DATA EXCERPTS -
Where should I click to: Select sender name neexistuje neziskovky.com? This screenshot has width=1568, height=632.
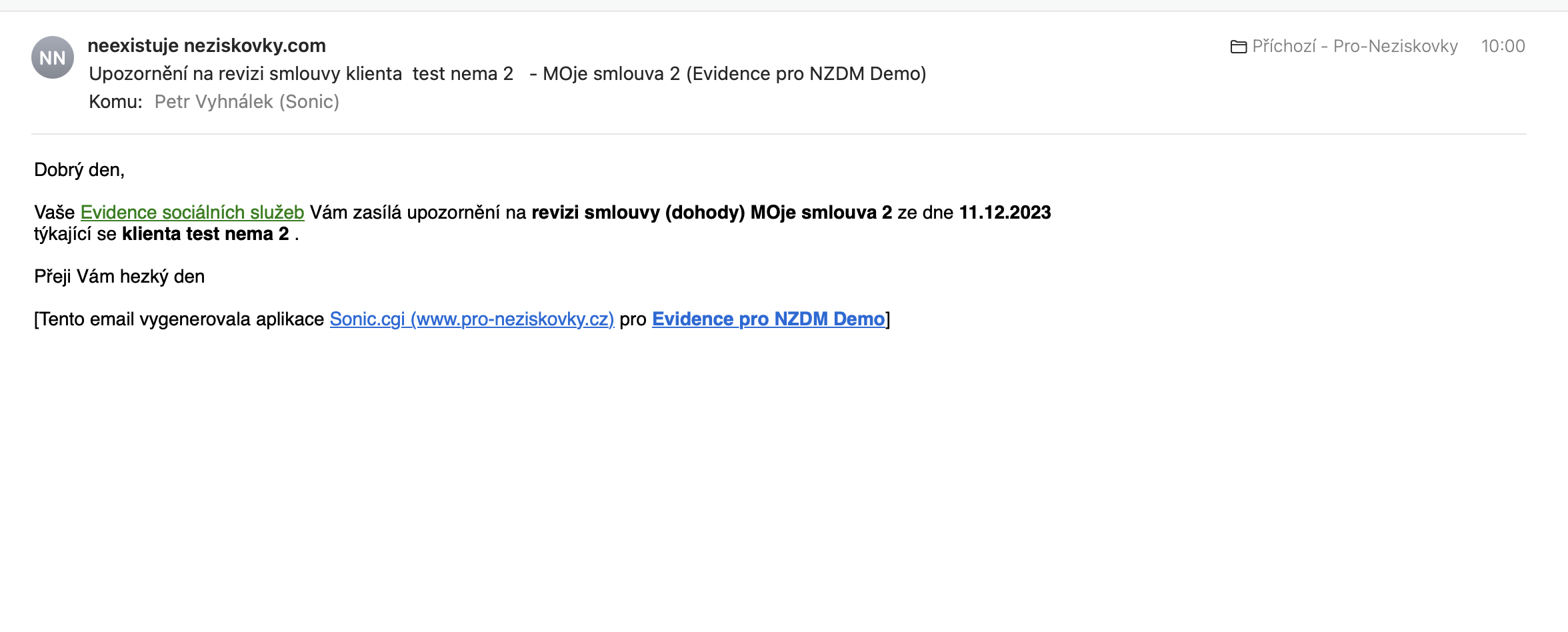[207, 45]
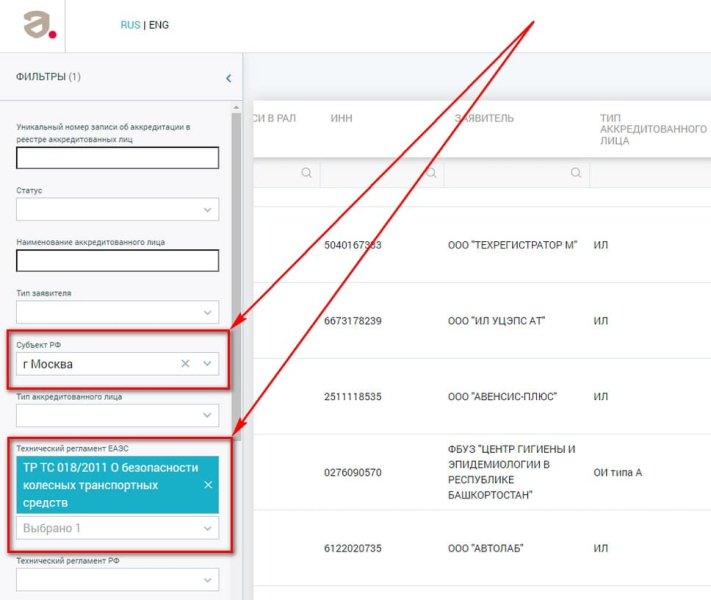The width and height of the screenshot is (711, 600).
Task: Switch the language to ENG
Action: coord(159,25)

TASK TO CARRY OUT - Without including any pictures, reproduce the data exactly.

WRITTEN REPLY -
Where should I click to: Select sender name neexistuje neziskovky.com? This screenshot has width=1568, height=632.
[207, 45]
The width and height of the screenshot is (711, 600).
Task: Switch the language to ENG
Action: coord(159,25)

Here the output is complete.